Member of the Ghana Parliament for Abirem
- In office 7 January 2008 – 6 January 2013

MP for Abirem
- President: John Dramani Mahama
- Preceded by: Muhammad Mumuni

Minister for Lands Forestry and Mines
- In office January 2004 – January 2008
- President: John Kufour John Agyekum Kufour
- Preceded by: Dominic Fobih

Personal details
- Born: 18 January 1945 (age 81)
- Party: New Patriotic Party
- Children: 3
- Alma mater: Ghana School of Law
- Profession: Lawyer

= Esther Obeng Dapaah =

Ghanaian politician and lawyer

Esther Obeng Dapaah (born 9 May 1945) is a Ghanaian politician and lawyer. She was the member of parliament for Abirem constituency in the 5th Parliament of the 4th Republic of Ghana.

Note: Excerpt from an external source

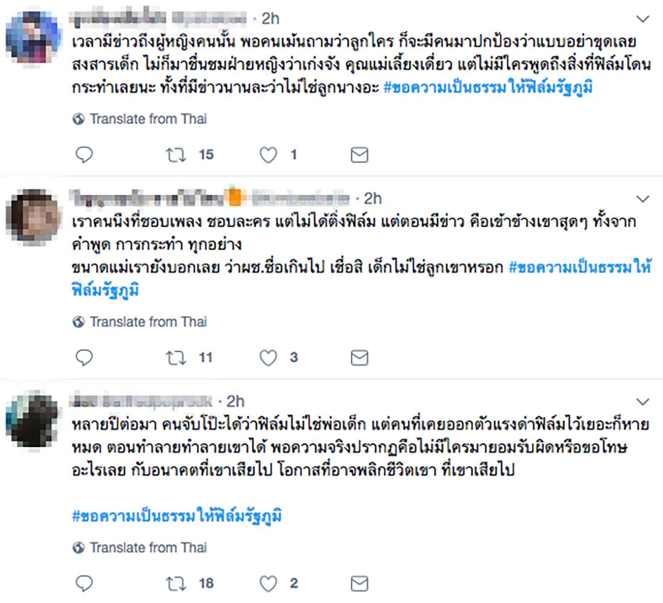Image resolution: width=663 pixels, height=603 pixels.
Task: Open hashtag link in third tweet
Action: [177, 516]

== Early life and education ==
Dapaah comes from Nkwarteng, in the Eastern Region of Ghana. She was born on 9 May 1945. She received a Bachelor of Laws degree from the Chelmer Institute of Education in Essex, England, in 1977. She received another Bachelor of Laws degree from Lincoln's Inn in 1978 and from the Ghana School of Law in 1979.

== Employment ==
Obeng Dapaah is a lawyer by profession. She has worked in the London Borough of Newham as a rent enforcement officer.

== Political career ==
She is a member of the New Patriotic Party. She served under John Agyekum Kufuor as a minister of lands, forests and mines. She has been the member of Parliament for the Abirem constituency in Ghana since 2004. She was once chairman of the Committee for Women and Children and currently a member of the Committee for Constitutional and Legal Affairs. She was also a member of the Pan-African Parliament.

== Elections ==
Obeng Dapaah was elected as the member of Parliament for the 5th Parliament of the 4th Republic for the Abirem constituency in the 2008 Ghanaian general elections. She was elected with 13,319 votes out of the 21,962 valid votes cast, equivalent to 60.6% of the total valid votes.

== Personal life ==
Esther is a Christian and a member of the Church of Pentecost. She is single with three children.